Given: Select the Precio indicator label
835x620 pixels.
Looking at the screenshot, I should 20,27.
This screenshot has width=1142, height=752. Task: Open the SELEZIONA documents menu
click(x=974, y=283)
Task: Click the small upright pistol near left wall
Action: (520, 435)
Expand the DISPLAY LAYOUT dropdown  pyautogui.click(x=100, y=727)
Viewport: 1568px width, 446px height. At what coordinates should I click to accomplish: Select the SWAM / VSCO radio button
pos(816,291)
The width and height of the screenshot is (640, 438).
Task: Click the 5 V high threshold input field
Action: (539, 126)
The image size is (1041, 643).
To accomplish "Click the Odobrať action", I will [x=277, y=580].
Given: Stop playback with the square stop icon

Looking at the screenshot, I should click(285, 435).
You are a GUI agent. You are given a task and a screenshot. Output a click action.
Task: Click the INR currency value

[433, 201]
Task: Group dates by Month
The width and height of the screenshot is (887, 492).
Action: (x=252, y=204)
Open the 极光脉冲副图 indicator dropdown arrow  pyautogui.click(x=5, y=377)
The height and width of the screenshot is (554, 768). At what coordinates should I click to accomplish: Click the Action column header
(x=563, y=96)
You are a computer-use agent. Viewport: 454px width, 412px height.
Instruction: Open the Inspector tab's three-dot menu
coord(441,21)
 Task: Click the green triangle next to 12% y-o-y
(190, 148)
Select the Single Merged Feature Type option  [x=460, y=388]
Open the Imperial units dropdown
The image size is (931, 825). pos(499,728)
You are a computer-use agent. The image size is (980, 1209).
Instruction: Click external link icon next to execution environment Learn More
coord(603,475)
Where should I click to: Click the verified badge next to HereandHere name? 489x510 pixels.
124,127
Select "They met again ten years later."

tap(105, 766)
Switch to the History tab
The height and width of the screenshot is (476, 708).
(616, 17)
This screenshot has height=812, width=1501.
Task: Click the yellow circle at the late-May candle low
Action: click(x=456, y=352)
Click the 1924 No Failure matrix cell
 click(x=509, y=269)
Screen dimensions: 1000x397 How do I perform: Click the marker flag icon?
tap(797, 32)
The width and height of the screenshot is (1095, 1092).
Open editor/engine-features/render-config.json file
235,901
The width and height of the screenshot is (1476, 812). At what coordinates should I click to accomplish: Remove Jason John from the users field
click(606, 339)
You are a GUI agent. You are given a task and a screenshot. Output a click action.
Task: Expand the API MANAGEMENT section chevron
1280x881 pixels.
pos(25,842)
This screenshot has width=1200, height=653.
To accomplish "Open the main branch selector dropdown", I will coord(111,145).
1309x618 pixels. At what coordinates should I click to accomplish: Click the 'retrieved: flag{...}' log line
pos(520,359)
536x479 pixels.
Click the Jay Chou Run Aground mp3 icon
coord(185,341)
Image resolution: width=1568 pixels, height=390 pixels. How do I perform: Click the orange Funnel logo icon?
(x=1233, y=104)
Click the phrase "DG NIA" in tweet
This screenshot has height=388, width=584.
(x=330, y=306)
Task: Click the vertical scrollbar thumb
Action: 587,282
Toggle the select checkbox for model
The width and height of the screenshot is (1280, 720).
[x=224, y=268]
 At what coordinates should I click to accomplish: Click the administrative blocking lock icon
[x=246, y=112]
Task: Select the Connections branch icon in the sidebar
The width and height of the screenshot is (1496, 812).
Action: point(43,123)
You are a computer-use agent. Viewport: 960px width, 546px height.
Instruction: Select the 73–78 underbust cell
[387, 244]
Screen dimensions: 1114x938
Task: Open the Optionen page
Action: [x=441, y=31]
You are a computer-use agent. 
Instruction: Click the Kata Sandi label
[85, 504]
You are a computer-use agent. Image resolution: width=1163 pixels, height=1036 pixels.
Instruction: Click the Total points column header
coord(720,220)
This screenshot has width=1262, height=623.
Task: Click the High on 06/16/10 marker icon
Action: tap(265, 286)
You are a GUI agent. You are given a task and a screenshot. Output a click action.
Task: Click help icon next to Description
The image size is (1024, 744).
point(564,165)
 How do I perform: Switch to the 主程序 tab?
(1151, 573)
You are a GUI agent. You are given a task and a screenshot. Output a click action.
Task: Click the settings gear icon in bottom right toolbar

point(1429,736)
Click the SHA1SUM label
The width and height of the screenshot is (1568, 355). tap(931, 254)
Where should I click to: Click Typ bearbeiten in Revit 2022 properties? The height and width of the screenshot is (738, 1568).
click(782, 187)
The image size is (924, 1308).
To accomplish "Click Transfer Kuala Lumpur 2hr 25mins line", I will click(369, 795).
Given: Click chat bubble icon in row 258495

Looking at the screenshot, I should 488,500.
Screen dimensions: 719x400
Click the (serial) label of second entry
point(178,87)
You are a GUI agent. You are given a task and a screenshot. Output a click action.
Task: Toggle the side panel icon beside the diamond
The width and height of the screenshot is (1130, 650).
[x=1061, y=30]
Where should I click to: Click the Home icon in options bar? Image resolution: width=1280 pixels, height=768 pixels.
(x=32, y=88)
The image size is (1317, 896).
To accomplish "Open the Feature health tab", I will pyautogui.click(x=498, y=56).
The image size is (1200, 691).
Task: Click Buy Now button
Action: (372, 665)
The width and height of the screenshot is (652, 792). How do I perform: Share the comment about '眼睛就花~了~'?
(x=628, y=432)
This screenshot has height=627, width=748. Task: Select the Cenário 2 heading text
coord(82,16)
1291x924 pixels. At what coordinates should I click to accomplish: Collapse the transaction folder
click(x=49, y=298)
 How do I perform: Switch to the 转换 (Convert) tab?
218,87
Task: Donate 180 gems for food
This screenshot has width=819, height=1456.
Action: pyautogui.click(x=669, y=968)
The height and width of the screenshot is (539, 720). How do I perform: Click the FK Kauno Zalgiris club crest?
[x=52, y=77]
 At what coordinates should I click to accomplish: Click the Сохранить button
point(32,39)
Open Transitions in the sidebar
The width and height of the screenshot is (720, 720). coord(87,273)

══════════════════════════════

# Activity:
Go through the material and copy out every line with "Toggle" in it.

# Problem solution:
Toggle the select checkbox for model
Task: Toggle the side panel icon beside the diamond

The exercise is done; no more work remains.